Although SHAC was probably the best known example of pressure campaigning in animal rights, NNAL say ” pressure campaigns themselves are the products of community organizing beyond the animal liberation movement” and give instances going back as far as the 1970s in labour, anti-racist, and civil rights organizing in the South as well as more recent examples such as anti-sweatshop campaigns like the one against Nike.

Movements can be co-opted and assimilated by power structures and hierarchies and but NNAL maintains that does not have to be the case and gives No One is Illegal as an example of one which has achieved “very real, impactful, and meaningful victories.” When immediate short term demands are made, they should be “iterations of those visions, of the world we struggle for. Campaigns should be specific instances of resistance, set with timelines, goals, and yes, demands, in concert with the background of struggles against entire systems of oppression.”

NNAL believes in reaching out and building cross-movement solidarity. Its origins lie in 2014’s Fight or Flight Tour with the The Bunny Alliance, Resistance Ecology, and the Earth First! Journal. Last year’s No New Animal Lab Tour saw its rise as the number one grassroots AR campaign. In January 2016 it held a #StormSkanska: Swarm New York because Skanska’s headquarters are in Manhattan and many of their executives live nearby. In March there was the Storm Skanska: Fracture Their Finances week of action, in which investors such as Alecta and BlackRock were targeted.

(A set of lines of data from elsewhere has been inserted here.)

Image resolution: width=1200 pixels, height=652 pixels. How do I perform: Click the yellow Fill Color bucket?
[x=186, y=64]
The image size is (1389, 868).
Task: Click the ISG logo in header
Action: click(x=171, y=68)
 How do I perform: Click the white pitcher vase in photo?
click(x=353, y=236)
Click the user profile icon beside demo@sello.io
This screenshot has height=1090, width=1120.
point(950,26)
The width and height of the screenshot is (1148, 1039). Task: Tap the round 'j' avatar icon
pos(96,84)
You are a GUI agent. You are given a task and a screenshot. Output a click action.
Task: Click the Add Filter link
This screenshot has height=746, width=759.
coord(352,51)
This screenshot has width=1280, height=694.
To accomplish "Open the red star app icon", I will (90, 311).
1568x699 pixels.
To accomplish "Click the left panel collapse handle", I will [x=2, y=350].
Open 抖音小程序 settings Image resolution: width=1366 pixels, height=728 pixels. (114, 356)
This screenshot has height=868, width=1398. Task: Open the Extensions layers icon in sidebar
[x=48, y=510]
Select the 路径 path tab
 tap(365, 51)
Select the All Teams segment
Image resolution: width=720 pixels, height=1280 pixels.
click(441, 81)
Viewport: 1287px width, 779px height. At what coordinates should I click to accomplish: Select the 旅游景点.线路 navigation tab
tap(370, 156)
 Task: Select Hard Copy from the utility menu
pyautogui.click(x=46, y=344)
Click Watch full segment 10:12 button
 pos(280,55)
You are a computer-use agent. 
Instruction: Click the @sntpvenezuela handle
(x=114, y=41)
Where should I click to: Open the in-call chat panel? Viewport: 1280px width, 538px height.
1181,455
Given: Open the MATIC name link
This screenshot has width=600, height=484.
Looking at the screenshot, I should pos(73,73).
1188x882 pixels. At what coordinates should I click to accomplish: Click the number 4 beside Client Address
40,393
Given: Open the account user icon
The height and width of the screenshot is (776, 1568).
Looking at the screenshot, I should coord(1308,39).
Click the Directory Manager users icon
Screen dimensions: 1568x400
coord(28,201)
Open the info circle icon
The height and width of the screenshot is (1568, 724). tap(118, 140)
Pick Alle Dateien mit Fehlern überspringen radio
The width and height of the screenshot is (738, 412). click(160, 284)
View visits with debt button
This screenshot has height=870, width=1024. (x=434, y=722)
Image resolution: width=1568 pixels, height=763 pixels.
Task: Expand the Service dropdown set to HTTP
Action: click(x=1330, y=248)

There are many ways of connecting with the campaign, with targets listed on the website, including an interactive map of Skanska locations through the country. NNAL wants protests and demonstrations, letter writing, online and phone actions and fundraising. They also offer training  in legal (“know your rights”) awareness to campaign research and development. Finally they add:

Diversity of tactics—that is the key. If you want to act, you do not need to wait. Just follow the campaign strategy and think creatively about what compliments all of the other activity and organizing. The campaign is an umbrella for tactical diversity and creative action. So apply pressure. Take action. Be smart. Be safe.

NNAL is the most positive development AR has seen for years. It is bold, decisive, confrontational and clever. Clearly it’s derived from the “focused campaigns” of SHAC, Speak and the like but it transcends their one-dimensional ideology of “we never give in and we always win” with an altogether more perceptive and nuanced political and social analysis. This is an animal rights group which sits squarely within anarchist and anti-capitalist narratives of the radical left.

It recognises that repression works on two levels: overtly through raids, arrests and prison and the like but also in more covert and subtle ways in which activists are absorbed into power structures and hierarchy. In class terms this is how the working class was “bought off” by capitalism and therefore split into warring factions – each competing for their share of the pie – instead of united fighting the bosses.

Animal rights here in the UK and in America  has been fractured and divided in the last 10 years. The retreat from radical activism in the face of the state’s crackdown created a vacuum which has been filled by a myriad of at times competing and antagonistic interests. Momentum and unity has stalled. And into this mix you have to throw social media too. There are no easy answers to our problems in the face of a movement that is battered and demoralised. But in order to navigate our way out of the troubles, we have to look for new ways of doing things. No New Animal Lab might be such an approach.